А.Н. Майков(1821-1897) провел 1842-1843 гг. в Италии и навсегда остался под впечатлением, близким к тому, что переживал Тютчев. Наиболее полно оно отражено в поэме «Две судьбы» (1845). В основе ее все тот же контраст римского юга, переполненного античными воспоминаниями, энергией и страстями, подчас неправыми, а порой и прямо преступными, и глухого, ленивого прозябания в саратовской глуши. Антично-римский исток «южного синдрома» в поэме подчеркнут: «О что за вид с Фрасканских гор! / Там дерева лозой обвиты гибкой, / Там в миртовых аллеях пышных вилл / Статуи, бюсты, мраморные группы…» (I, 4—5) и т. д. Подчеркнут и контрастный образ Севера: «Кругом леса, саратовские степи, / Нужда да грусть, да думушка, да цепи» (VII, 1, 3). Миру южных страстей противостоит северное бездействие: «Мне действовать хотелось, а у нас / Как действовать? Чужою быть машиной? / Ума и совести и чести не спросясь, / Как вол, ломися лбом. Зачем? Причины / Не знай - и ты отличный гражданин» (V, 12). Примечательно, что Майкову, который почти на 20 лет моложе Тютчева, контраст описанных полюсов представляется уже не в виде альтернативы ценностей, а в виде сопоставления двух регистров существования, из которых каждый имеет какие-то плюсы и минусы. О герое своей поэмы он писал в одном из писем 1846 г.: «Владимир — такой двойственный: в нем и русские чувства
812
из "Москвитянина", они же и мои истинные, и Белинского западничество». С этой точки зрения важно, что поэма Майкова была восторженно встречена «властителями дум» своего времени — Белинским, Герценом, Чернышевским. Отнести столь восторженный прием за счет художественных достоинств поэмы вряд ли возможно — в литературном отношении это довольно слабое произведение. Скорее надо предположить, что чувствам современников импонировало предложенное поэтом диалектическое решение одной из основных проблем времени. Отметим также, что трактовка темы «римско-итальянский юг — русский север» у Майкова совпадает в основном с трактовкой ее в «Русских женщинах» Некрасова.
Противоречия в разработке антично-римской темы, характерные для 1840-х годов, объяснялись не только общим историософским движением русской культуры, но имели и более прямую, непосредственную причину: отношение к античному наследию императора Николая I и обусловленная этим отношением трактовка данной темы в официальной идеологии.
Царь прекрасно чувствовал опасность римского республиканского мифа, сыгравшего столь значительную роль в революции 1789— 1794 гг. и вышедшей из нее Наполеоновской империи, в формировании идеалов декабризма. Отрицательное отношение Николая I к классицизму такого рода, чреватому революционными идеями и образами, видно из декретированных им установок на разоблачительную трактовку античной истории в университетском образовании и из тех инструкций, которые он через Бенкендорфа передал Пушкину осенью 1826 г. в связи с поручением подготовить записку о народном просвещении.
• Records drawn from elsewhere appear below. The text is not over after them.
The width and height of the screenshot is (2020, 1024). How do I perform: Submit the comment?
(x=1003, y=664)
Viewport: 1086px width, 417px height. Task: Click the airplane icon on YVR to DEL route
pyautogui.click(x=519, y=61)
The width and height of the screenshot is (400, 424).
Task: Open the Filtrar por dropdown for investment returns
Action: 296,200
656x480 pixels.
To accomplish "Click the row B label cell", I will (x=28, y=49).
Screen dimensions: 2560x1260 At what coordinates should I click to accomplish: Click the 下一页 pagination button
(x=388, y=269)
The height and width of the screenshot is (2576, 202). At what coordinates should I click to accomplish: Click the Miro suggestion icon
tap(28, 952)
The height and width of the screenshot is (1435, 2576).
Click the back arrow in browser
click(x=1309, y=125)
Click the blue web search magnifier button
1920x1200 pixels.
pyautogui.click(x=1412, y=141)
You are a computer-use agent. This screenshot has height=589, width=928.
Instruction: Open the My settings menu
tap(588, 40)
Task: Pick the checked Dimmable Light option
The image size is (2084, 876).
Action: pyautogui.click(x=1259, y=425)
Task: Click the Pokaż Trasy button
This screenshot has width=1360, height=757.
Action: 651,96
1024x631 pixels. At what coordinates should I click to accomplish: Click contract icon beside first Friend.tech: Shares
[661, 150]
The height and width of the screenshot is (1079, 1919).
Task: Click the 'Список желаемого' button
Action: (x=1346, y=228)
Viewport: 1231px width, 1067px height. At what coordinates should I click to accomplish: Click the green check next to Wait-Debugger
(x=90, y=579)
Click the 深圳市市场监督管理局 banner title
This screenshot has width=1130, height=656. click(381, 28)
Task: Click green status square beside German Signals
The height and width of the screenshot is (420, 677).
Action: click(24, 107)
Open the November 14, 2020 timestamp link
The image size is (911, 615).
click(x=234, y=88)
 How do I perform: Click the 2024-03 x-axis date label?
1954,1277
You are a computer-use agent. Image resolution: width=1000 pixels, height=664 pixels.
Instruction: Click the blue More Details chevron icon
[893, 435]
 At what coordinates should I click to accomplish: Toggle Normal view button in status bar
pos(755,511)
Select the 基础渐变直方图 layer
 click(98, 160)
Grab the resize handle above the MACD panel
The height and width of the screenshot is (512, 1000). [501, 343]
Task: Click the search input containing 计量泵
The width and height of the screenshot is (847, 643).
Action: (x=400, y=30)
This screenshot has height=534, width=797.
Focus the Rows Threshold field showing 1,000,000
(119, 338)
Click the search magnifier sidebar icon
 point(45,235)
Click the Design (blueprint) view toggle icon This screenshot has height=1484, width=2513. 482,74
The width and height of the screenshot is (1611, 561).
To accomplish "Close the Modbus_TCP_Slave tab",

Люди, которые отрицательно относились к николаевскому режиму и страдали от него, могли воспринимать античную культурную традицию как неугодную властям и противопоставлять ее российским порядкам. Но в то же время царь не менее остро ощущал римскую подоснову принципа регулярности, в котором полагал спасение от «революционной заразы», от мечтаний, бунтарства, патетики свободолюбия и вообще от живого движения неподконтрольной, неупорядоченной жизни. Никогда Петербург не выглядел более по-римски, чем при Николае: триумфальные арки, триумфальные колонны, декоративные эмблемы из римских мечей и шлемов, типовые фасады, отчетливо восходившие через Кваренги и Палладио к дворцам и храмам императорского Рима. Деятели культуры и искусства, все дальше отходившие от классицизма, в известном смысле имели основания видеть в нем официальный
813
фасад режима и, соответственно, отрицательно относились не столько к этому фасаду, сколько к стоявшему за ним строю. О первом из этих путей отчасти свидетельствуют тексты, разобранные выше; в наиболее же яркой форме он представлен фигурой B.C. Печерина. Второй путь оказался ближе Огареву, Герцену, некоторым поэтам — их современникам. Были также люди, выходившие за пределы этой противоположности, — в первую очередь П.А. Плетнев и Т.Н. Грановский.